Algunas fobias comunes son:
- Agorafobia (miedo a los lugares públicos)
- Cinofobia (miedo a los perros)
- Claustrofobia (miedo a los lugares cerrados)
- Entomofobia (miedo a los insectos)
- Homofobia (miedo o aversión a los homosexuales o a convertirse en homosexual)
- Nictofobia (miedo a la oscuridad)
- Ofidiofobia (miedo a las culebras y serpiente)
Si usted está viendo alterada su vida diaria producto de un miedo a alguna cosa o situación, entonces necesita ayuda para manejar ese temor y hacer que deje de intervenir en su vida.
Fobia Social
La fobia social es un miedo intenso de llegar a sentirse humillado en situaciones sociales, especialmente de actuar de tal modo que se coloque uno en una situación vergonzosa frente a las demás personas.
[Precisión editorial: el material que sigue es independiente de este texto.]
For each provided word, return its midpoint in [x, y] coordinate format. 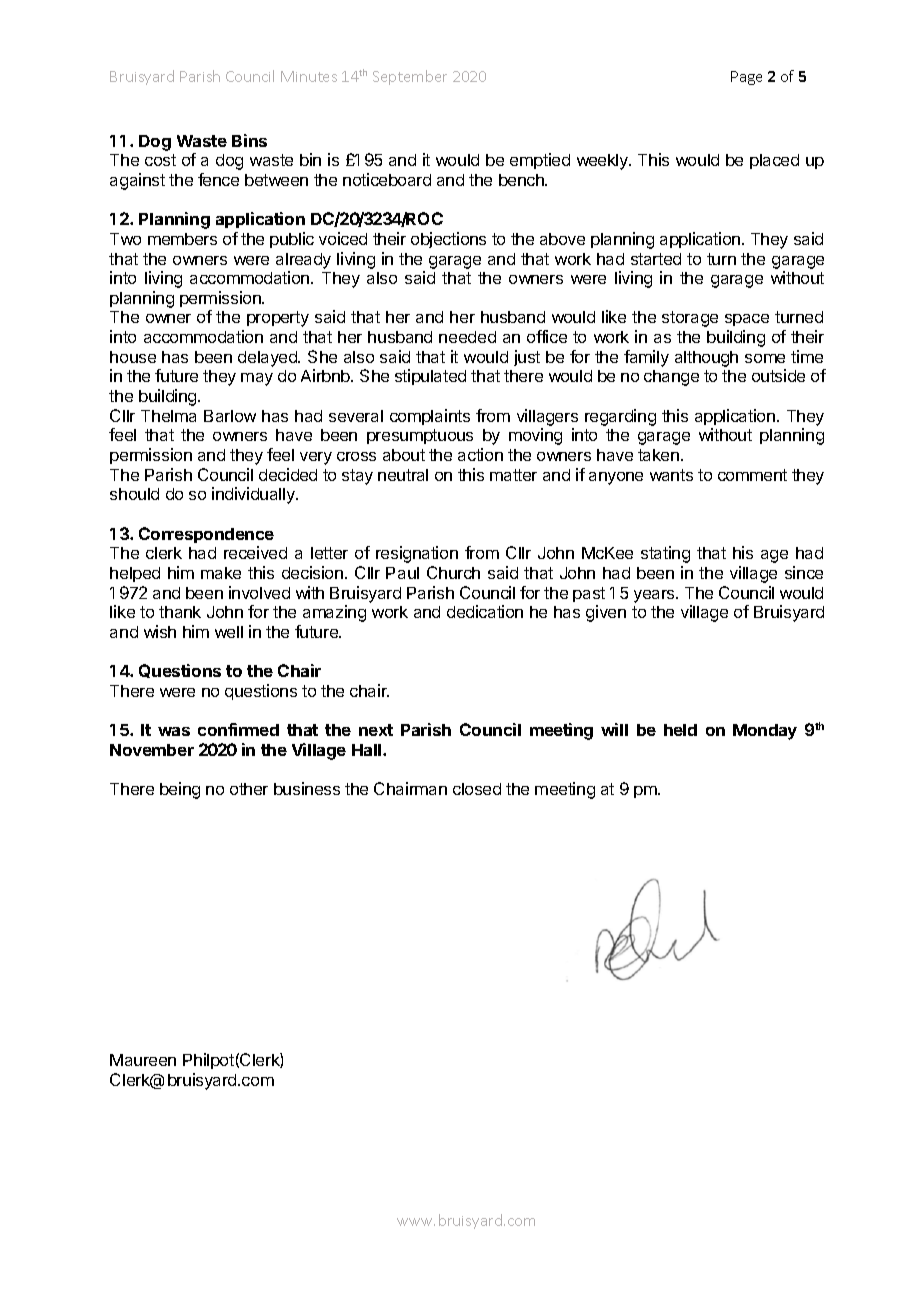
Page [746, 78]
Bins [249, 140]
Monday [765, 732]
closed [477, 789]
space [747, 320]
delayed [268, 359]
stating [665, 554]
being [180, 790]
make [221, 573]
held [680, 730]
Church [453, 572]
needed [467, 337]
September [410, 77]
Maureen [143, 1060]
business [307, 788]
Puede estar acompañada de depresión.
La persona que sufre de fobia social tiene la idea que los demás son personas muy competentes en público y mientras que ella no. Pequeños errores que cometen pueden parecerle mucho más exagerados de lo que en realidad son. Les parece muy vergonzoso ruborizarse y siente que todas las personas lo están mirando. Tienen miedo de estar con personas que no sean las más cercanas. O su miedo puede ser más específico, como el sentir ansiedad o angustia si tiene que dar un discurso, hablar con un jefe o alguna otra persona con autoridad, o bien aceptar una invitación. La fobia social más común es el miedo de hablar en público. En ocasiones, la fobia social involucra un miedo general a situaciones sociales tales como fiestas. Menos frecuente es el miedo de usar un baño público, comer fuera de casa, hablar por teléfono o escribir en presencia de otras personas, como por ejemplo, escribir un cheque.
Esta fobia interfiere marcadamente con la rutina normal de la persona, con las relaciones laborales (o académicas), familiares o sociales. La persona reconoce que este miedo es excesivo e irracional pero no puede controlarlo experimentado en forma asociada ruboración (ponerse colorado), dificultad para hablar, temblor de manos o en la voz, nauseas, o necesidad urgente de orinar.